▶ **RECORDED INFORMATION**
↓↓↓
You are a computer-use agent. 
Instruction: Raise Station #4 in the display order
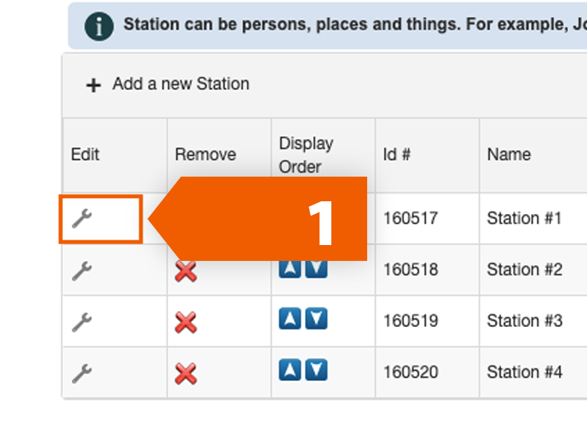click(290, 370)
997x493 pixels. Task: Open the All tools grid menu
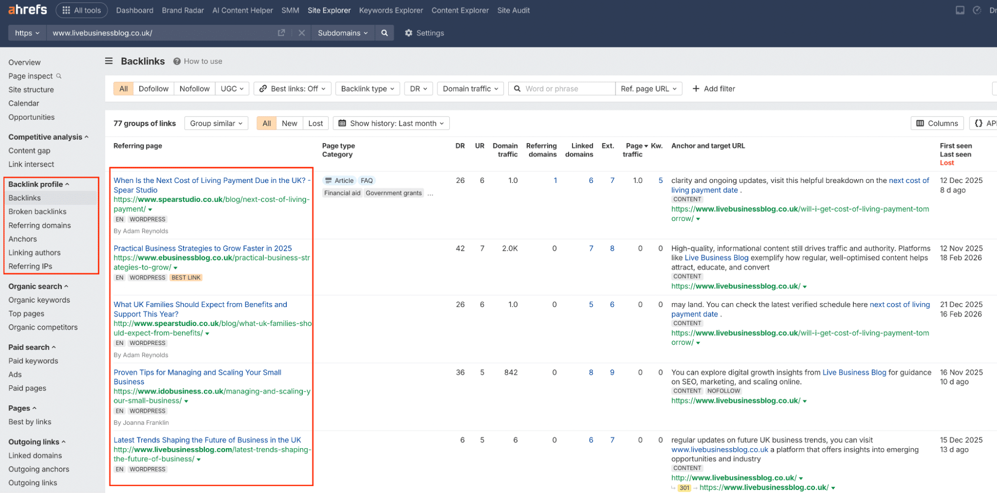[x=81, y=10]

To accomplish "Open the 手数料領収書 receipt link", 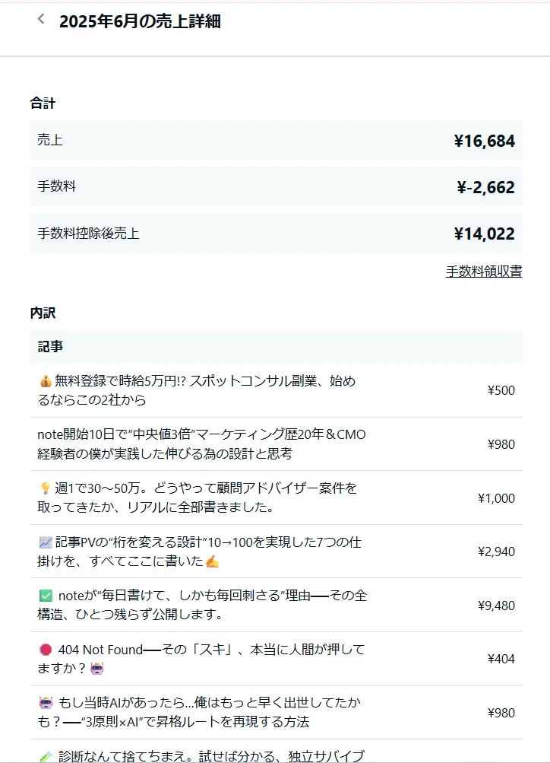I will pos(484,272).
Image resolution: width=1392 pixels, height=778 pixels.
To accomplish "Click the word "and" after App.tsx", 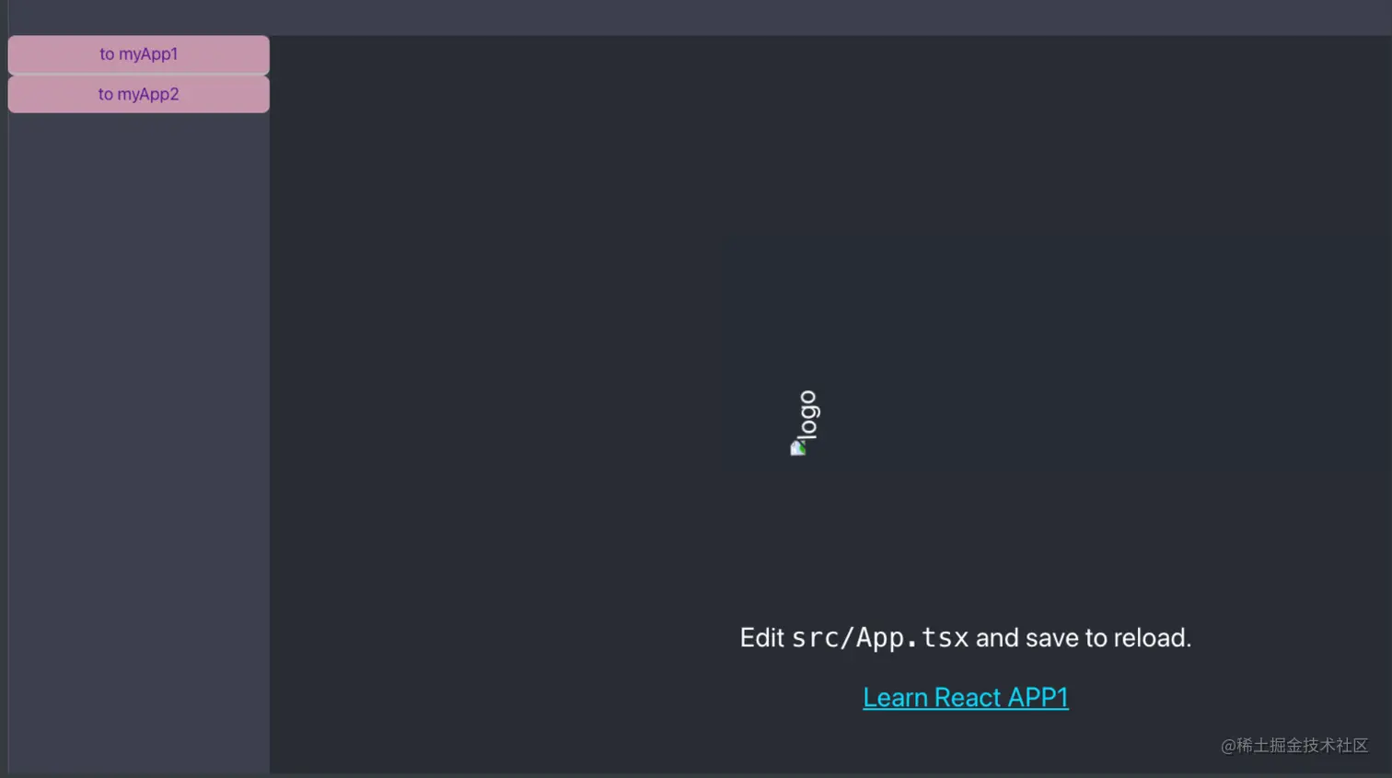I will (x=997, y=638).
↑↑↑
▶ **WRITTEN TASK**
Please pick out every line in the records above that contains the word "pixels". Case counts.

▶ **RESPONSE**
997x493 pixels. Task: Open the All tools grid menu
Image resolution: width=1392 pixels, height=778 pixels.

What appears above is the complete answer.